Euler 42

A triangle number is given by t~n~ = ½(n(n+1))

Lets start by writing a function for that:

triangle <- function(n){
  (n*(n+1))/2
}

If we take a word, Project Euler uses SKY as an example, we can take each letter, assign to it the value of its position in the alphabet, and add together the values of the letters.
SKY becomes 19 + 11 + 25 = 55.

Lets write a function that finds that:

lettervalue <- function(chars){
  chars <- toupper(chars)
  t <- unlist(strsplit(chars,""))
  sum(match(t, LETTERS))
}

First I convert the character string in the input to uppercase letters. This might not be necessary.
Then I split the string in individual characters. And unlist() the result.
Then I pass it to the match() function. That gives me the position of a character as a numerical value, in the vector LETTERS.
Neat function.
Then I sum it.

This is nice and vectorized all the way through.

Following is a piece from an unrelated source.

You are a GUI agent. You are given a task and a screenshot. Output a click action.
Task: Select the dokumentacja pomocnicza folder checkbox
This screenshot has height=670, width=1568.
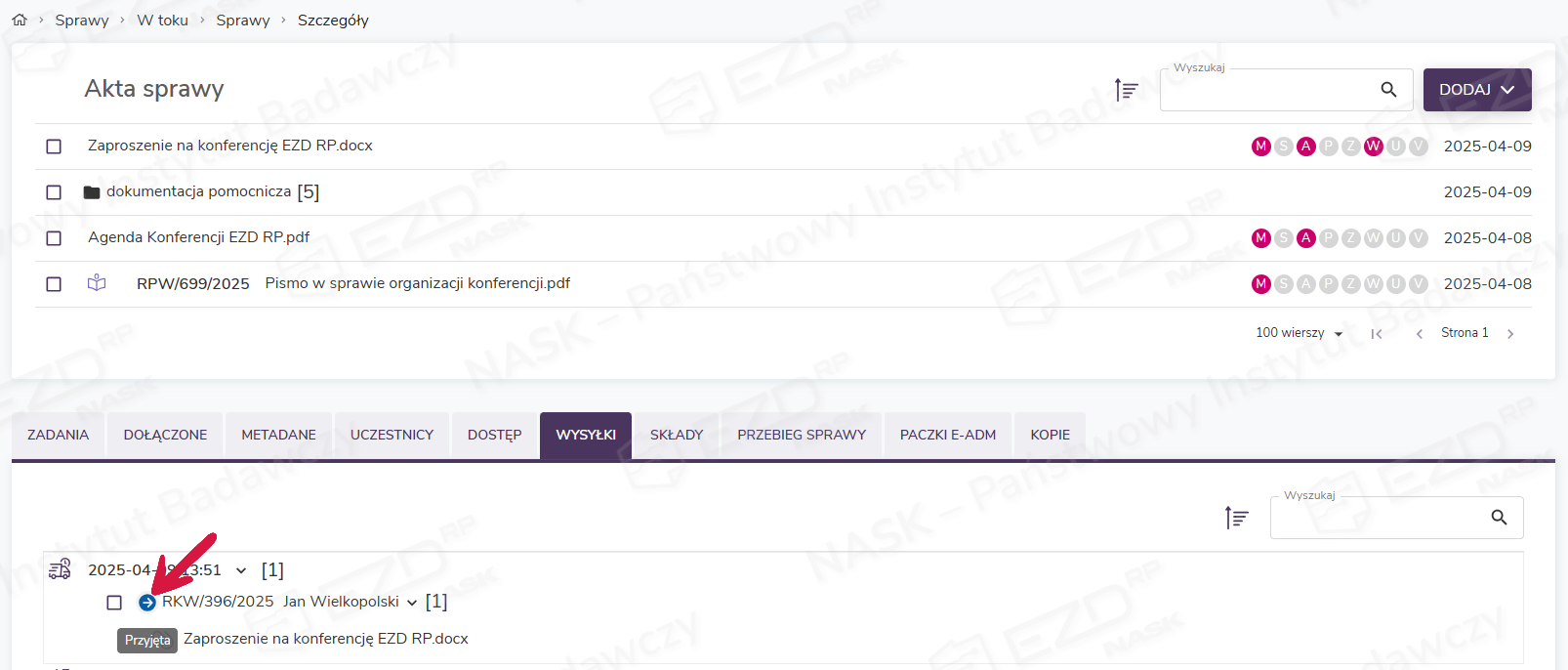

But what was the problem I should solve?
Project Euler provides a list of words. How many of these are, when converted to a sum with the function above, a triangle number?

I have no idea about how long a given word is. But lets find out.

First, lets read in the file.

wordlist <- scan("p042_words.txt", what=character(), sep=",", quiet=TRUE)

What are the numerical values as defined above?
My function lettervalue just adds everything together. Which is a bit unhelpful. If I use map() from the purrr-libray, I can apply the function to each element in wordlist. I’ll have to unlist() it afterwards. That gives me all the numerical values:

library(purrr)
values <- unlist(map(wordlist, lettervalue))

What is the largest of them?

max(values)
## [1] 192

That is the highest number I have to check is triangular.

Lets generate a list of the first 20 triangle numbers:

t <- 1:20
triangles <- triangle(t)
max(triangles)
## [1] 210

That was lucky, triangle-number 20 is 210, which is larger than the largest value I have in the set of words.
Now I just need to find out how many of the values in values are in the variable triangles:

answer <- sum(values%in%triangles)

Neat.
Lessons learned:
1. map() can be used to apply a function to a vector. Even functions that are not that well behaved.
And it’s pretty damn fast. An alternative would be one of the apply-functions:

library(microbenchmark)
map_test <- function(){map(wordlist, lettervalue)}
apply_test <- function() {lapply(wordlist, lettervalue)}
mbm <- microbenchmark(map_test, apply_test, times=1000)
library(ggplot2)
autoplot(mbm)
## Warning: Transformation introduced infinite values in continuous y-axis
## Warning: Removed 915 rows containing non-finite values (stat_ydensity).

plot of chunk unnamed-chunk-8

  1. match() is also pretty useful. I spend a couple of frustrated minutes trying to get a list to behave as a lookup-table. match() is much easier.